**BRANO DA LEGGERE**

____

Comunque ho trovato la versione html su google 

Grazie... vado con la lettura  :Wink: 

----------

## fikiz

 *Quote:*   

> Comunque ho trovato la versione html su google 

 

E' un documento piuttosto vecchio: prende in considerazione Oracle 8 (che avra' almeno 6 anni, ma forse di piu') e sostiene che MySQL non supporta foreign key e transazioni (e invece sono disponibili gia' da parecchio).

Credo che se venisse riveduto allo stato attuale sia MySQL che Postgres guadagnerebbero terreno rispetto ad Oracle sulle caratteristiche piu' importanti.

----------

## .:deadhead:.

Date una lettura a questo articolo  :Very Happy:  Five reasons why you should never use PostgreSQL -- ever .

----------

## ercoppa

Domanda da un "ignorantone" come me. Ho visto che postgresql viene rilasciato sotto una particolare licanza(License:     POSTGRESQL), a differenza di una GPL-2 (che se non sbaglio è quella sotto cui viene rilasciato mysql) che restrizioni da?

----------

## .:chrome:.

basta leggere la licenza  :Wink: 

comunque anche mysql viene rilasciato con doppia licenza

----------

## .:deadhead:.

Non conosco la licenza di postres ma i consiglio di andare a leggere questo articolo di un developer di gentoo riguardante mysql :

http://dev.gentoo.org/~flameeyes/articles

----------

## .:chrome:.

____

**DATI FORNITI**

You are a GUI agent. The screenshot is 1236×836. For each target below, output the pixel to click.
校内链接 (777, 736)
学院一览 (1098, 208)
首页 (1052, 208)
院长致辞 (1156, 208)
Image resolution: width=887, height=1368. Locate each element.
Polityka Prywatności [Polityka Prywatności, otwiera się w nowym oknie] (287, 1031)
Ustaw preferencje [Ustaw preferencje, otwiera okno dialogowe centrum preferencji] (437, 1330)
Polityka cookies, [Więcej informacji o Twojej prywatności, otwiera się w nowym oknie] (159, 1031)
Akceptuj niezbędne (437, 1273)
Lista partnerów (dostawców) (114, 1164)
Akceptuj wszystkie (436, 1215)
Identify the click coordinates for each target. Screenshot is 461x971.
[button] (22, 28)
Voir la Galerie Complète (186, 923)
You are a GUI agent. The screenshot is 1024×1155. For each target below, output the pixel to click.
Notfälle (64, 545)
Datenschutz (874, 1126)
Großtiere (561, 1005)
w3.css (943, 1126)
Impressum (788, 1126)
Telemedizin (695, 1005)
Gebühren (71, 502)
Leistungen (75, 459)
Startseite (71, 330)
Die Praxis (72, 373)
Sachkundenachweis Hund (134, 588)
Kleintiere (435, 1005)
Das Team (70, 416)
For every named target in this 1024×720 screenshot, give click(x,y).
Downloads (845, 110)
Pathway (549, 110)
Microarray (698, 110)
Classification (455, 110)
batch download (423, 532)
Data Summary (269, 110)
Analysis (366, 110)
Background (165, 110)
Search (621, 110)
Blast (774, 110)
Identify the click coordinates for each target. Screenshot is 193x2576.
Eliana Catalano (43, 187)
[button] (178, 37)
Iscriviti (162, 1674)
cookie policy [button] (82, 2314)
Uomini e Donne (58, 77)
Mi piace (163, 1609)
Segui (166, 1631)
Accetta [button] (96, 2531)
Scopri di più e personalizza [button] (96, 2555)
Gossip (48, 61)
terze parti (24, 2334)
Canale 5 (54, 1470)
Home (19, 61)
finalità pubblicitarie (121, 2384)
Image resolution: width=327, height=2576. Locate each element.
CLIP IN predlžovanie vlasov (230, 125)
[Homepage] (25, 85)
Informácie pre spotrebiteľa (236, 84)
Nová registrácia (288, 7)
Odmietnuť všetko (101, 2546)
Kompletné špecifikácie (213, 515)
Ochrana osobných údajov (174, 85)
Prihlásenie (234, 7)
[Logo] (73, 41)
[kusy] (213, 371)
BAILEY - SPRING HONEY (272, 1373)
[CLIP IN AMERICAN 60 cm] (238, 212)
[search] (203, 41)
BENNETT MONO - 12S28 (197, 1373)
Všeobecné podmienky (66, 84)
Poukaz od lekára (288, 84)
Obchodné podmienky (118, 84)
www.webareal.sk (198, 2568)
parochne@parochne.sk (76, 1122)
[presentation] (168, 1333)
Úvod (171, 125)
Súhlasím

____

**ISTRUZIONI**
- 1) Riassumi il brano in due frasi.
- 2) Trascrivi dal brano il tratto che va da "Credo che se" fino a "PostgreSQL -- ever ." compreso.
Per rispondere basati unicamente sul brano.

**SOLUZIONI**
- 1) Un utente giudica piuttosto vecchio il documento trovato in versione html, perché considera Oracle 8 e sostiene che MySQL non supporta foreign key e transazioni, e crede che con una revisione aggiornata MySQL e Postgres guadagnerebbero terreno rispetto ad Oracle. Alla domanda su quali restrizioni dia la licenza di PostgreSQL rispetto alla GPL-2, si risponde che basta leggere la licenza, che anche mysql ha una doppia licenza, e si consiglia un articolo su mysql di un developer di gentoo.

- 2)
Credo che se venisse riveduto allo stato attuale sia MySQL che Postgres guadagnerebbero terreno rispetto ad Oracle sulle caratteristiche piu' importanti.

----------

## .:deadhead:.

Date una lettura a questo articolo  :Very Happy:  Five reasons why you should never use PostgreSQL -- ever .